**Task goal**
When you have gone through the entries below, state how many lines include the word "computer" and write nothing else.

**Saved data entries**
____________

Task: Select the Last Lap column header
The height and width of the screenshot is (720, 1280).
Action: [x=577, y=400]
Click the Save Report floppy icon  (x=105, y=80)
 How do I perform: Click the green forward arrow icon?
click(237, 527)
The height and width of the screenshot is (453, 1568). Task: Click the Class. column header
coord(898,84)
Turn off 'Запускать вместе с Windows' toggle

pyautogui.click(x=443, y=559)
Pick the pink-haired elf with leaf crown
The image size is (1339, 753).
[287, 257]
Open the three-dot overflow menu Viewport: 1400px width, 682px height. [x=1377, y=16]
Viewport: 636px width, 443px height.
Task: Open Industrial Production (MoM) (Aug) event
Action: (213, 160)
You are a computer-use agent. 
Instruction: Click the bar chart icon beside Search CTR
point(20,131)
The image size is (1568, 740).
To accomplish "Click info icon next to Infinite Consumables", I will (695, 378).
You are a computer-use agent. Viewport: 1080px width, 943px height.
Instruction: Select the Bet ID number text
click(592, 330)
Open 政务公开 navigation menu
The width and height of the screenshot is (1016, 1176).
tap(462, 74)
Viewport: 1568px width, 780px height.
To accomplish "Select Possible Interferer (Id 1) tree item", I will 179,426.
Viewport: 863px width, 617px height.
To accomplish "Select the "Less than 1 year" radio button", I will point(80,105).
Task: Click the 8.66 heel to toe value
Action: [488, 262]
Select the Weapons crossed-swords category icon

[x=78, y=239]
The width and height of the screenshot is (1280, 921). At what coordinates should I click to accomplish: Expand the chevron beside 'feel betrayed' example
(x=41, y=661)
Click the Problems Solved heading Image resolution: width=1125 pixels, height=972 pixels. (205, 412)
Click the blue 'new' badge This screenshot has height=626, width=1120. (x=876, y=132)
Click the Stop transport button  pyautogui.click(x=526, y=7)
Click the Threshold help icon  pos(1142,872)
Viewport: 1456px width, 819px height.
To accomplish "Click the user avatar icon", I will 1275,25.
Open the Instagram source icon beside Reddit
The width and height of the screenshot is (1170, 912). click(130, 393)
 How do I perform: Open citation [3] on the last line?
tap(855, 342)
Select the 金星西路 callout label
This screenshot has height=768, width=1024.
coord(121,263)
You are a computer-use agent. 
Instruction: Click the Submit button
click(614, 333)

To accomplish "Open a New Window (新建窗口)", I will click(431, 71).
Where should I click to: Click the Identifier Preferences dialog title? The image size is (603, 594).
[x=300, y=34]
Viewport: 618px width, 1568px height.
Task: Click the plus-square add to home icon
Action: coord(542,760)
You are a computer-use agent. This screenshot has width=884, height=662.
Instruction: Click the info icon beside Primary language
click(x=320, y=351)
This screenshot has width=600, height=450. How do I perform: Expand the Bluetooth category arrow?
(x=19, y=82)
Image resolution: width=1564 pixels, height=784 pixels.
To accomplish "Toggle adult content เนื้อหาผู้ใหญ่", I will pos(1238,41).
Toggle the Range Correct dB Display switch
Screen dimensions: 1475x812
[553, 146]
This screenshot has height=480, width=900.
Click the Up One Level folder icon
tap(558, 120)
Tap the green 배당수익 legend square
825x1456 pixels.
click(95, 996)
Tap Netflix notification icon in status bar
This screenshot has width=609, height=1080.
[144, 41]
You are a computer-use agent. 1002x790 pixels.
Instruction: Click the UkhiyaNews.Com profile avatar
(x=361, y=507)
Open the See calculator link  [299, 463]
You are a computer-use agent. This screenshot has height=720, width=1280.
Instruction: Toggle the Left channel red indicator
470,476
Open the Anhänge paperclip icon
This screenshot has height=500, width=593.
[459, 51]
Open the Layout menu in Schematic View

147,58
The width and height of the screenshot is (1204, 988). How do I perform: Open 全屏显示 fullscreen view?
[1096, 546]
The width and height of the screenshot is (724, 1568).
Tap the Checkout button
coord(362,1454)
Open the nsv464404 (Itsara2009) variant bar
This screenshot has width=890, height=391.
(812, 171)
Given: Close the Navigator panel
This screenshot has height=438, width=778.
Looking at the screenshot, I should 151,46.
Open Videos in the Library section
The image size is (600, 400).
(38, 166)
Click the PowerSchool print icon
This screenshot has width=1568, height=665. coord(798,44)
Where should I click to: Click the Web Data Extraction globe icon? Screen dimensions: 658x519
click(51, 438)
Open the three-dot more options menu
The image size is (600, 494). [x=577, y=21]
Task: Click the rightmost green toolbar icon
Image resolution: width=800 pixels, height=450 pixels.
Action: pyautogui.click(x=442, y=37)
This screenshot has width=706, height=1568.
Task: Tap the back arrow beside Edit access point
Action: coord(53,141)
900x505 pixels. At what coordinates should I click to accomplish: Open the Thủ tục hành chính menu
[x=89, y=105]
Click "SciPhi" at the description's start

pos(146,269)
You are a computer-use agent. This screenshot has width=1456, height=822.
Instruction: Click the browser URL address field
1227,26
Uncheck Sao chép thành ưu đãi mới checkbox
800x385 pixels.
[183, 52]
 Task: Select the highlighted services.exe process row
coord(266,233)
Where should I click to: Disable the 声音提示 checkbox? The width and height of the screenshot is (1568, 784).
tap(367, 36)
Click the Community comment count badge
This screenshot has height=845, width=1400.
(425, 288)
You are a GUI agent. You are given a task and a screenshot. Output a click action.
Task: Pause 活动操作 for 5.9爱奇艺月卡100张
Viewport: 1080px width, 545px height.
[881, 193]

____________

**Exercise output**
7